● **WHAT YOU WILL DO**:
Answer these questions using the text on the Radeon RX 480 below:
1. At what price is the RX 480 set to go on sale?
2. What TDP does the card have?
3. What boost clock do leaks suggest for the RX 480?
*** SELECTED EXTRACT ***
AMD has revealed the Radeon RX 480 graphics card - its debut GPU based on the new Polaris graphics technology. Set to go on sale on June 29th priced at $199, the RX 480 has been validated for premium VR PC gaming and should offer ballpark performance equivalent to GTX 970/980 and AMD's own R9 390/390X.
The technical make-up of the card reveals 36 compute units with a total of 2306 shaders, paired with a 256-bit memory interface. According to AMD we should expect to see cards released with either 4GB or 8GB of GDDR5, and a theoretical maximum of 256GB/s of bandwidth. We should expect to see HDMI 2.0 and HDCP 2.2 support for high-end 4K functionality, and DisplayPort 1.3 and 1.4 is also confirmed, along with HDR. The card has a 150W TDP - a massive reduction from R9 390 and 390X.
Missing so far from AMD's specs are the all-important clock speeds. This can usually be worked out via the TFLOPs figure, but here AMD is being quite vague, saying only that over five TFLOPs of computational power is on tap in RX 480. However, leaks are suggesting a 1266MHz boost clock, up significantly from the 1000-1050MHz found in the existing R9 390 and 390X. This, combined with architectural enhancements, may help to make up the computational deficit with AMD's older equivalent products, which featured 40 and 44 compute units respectively.
It's also worth noting that - clock-speeds and resultant TFLOPs aside - the specs for RX 480 are point-for-point a match for the GPU in Sony's upcoming PlayStation Neo, all but confirming that the Sony mid-gen console refresh uses both Polaris technology and the new 14nm FinFET chip manufacturing process.
|Products||RX 480||R9 285/380/380X||R9 290/290X/390/390X|
|Compute Units||36||28/32 (380X)||40/44 (x90/x90X)|
|RAM||4GB/8GB GDDR5||2GB/4GB GDDR5||4GB/8GB GDDR5|
|Process||14nmFinFET||28nm Planar||28nm Planar|
AMD is positioning the RX 480 as the cheapest PC graphics hardware available capable of meeting the Oculus and SteamVR specification, and there's little doubt that a $200 GPU with this level of power is compelling - but that said, in a world where the VR headsets themselves cost so much more we do wonder about the effectiveness of this as a marketing message, especially as take-up has been fairly low thus far.
*** MATERIAL PROVIDED ***
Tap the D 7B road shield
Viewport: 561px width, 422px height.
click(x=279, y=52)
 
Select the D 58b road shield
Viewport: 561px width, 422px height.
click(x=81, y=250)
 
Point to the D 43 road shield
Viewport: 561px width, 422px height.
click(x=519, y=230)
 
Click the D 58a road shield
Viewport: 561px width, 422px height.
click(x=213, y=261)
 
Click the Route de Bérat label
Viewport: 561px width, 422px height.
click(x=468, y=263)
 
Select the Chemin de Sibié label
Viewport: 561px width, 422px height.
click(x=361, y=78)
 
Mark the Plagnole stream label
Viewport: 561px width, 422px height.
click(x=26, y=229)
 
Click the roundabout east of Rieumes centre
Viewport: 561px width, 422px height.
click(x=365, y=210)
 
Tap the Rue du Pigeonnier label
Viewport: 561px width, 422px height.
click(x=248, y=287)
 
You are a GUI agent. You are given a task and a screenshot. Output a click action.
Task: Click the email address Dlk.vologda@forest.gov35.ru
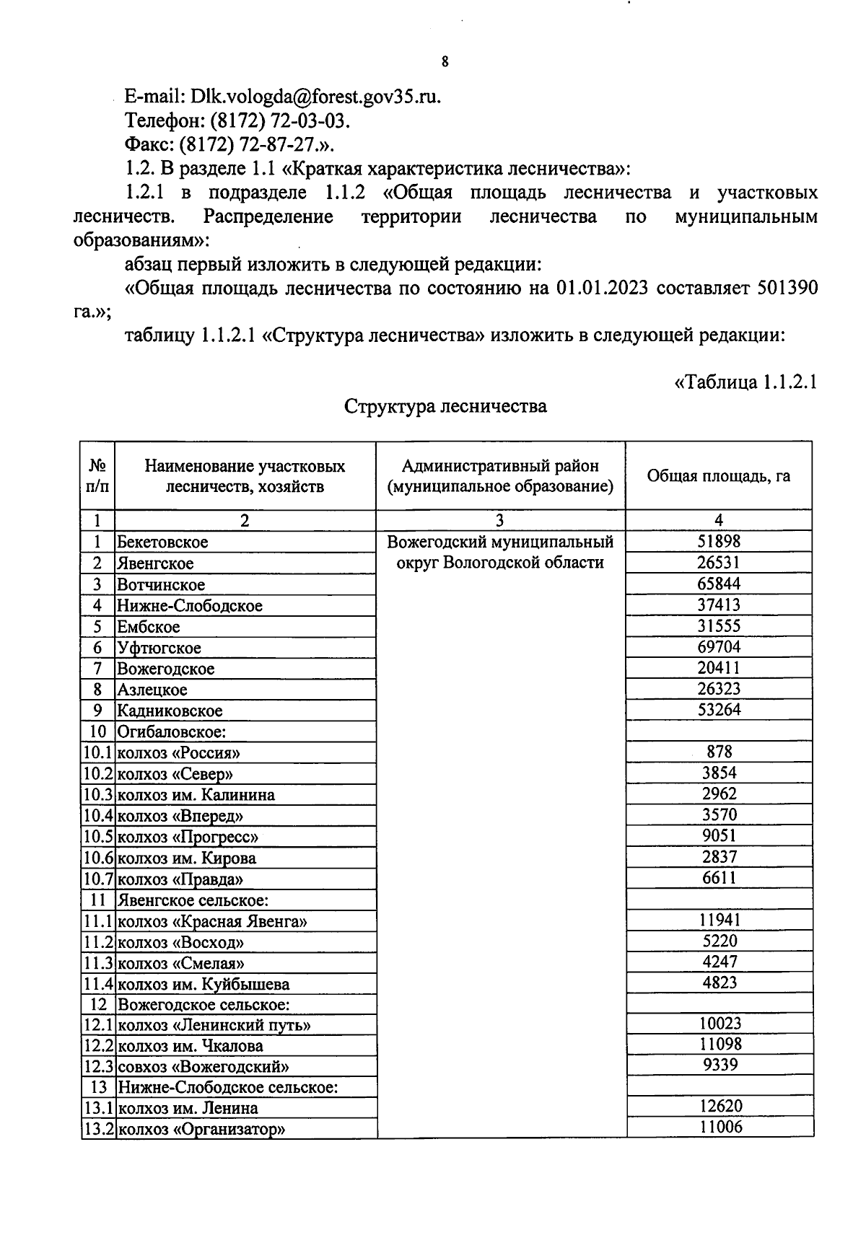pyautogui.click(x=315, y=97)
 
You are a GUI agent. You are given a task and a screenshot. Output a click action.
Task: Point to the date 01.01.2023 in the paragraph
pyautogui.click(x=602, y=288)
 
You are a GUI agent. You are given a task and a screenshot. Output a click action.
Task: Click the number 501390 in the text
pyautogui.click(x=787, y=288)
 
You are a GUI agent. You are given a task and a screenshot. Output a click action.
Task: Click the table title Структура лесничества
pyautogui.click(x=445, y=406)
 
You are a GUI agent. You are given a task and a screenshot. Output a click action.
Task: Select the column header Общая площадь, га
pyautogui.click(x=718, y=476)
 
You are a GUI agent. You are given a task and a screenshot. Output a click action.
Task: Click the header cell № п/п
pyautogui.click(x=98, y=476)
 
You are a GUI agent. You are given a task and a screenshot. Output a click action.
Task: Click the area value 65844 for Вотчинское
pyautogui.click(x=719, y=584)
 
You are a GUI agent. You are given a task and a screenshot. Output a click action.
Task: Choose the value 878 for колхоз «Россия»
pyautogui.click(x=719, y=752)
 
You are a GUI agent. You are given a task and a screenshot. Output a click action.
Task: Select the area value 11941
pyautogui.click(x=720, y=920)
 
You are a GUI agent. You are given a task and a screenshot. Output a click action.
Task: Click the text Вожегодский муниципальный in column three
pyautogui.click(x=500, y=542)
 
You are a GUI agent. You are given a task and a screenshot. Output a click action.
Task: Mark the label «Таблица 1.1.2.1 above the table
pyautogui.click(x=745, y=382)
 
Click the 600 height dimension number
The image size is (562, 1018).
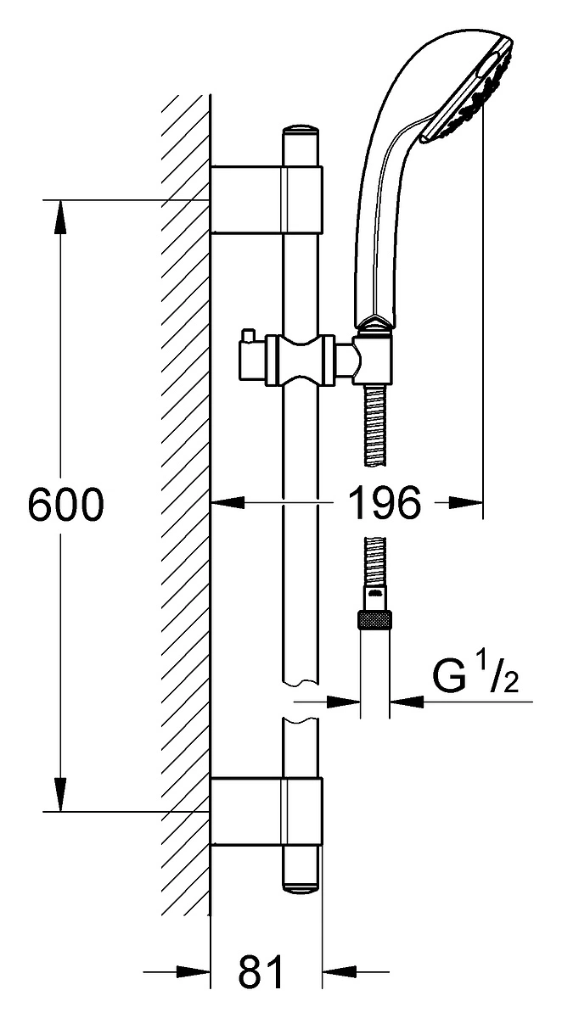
***
● **REPLY TO THE EXERCISE**:
1. $199
2. 150W
3. 1266MHz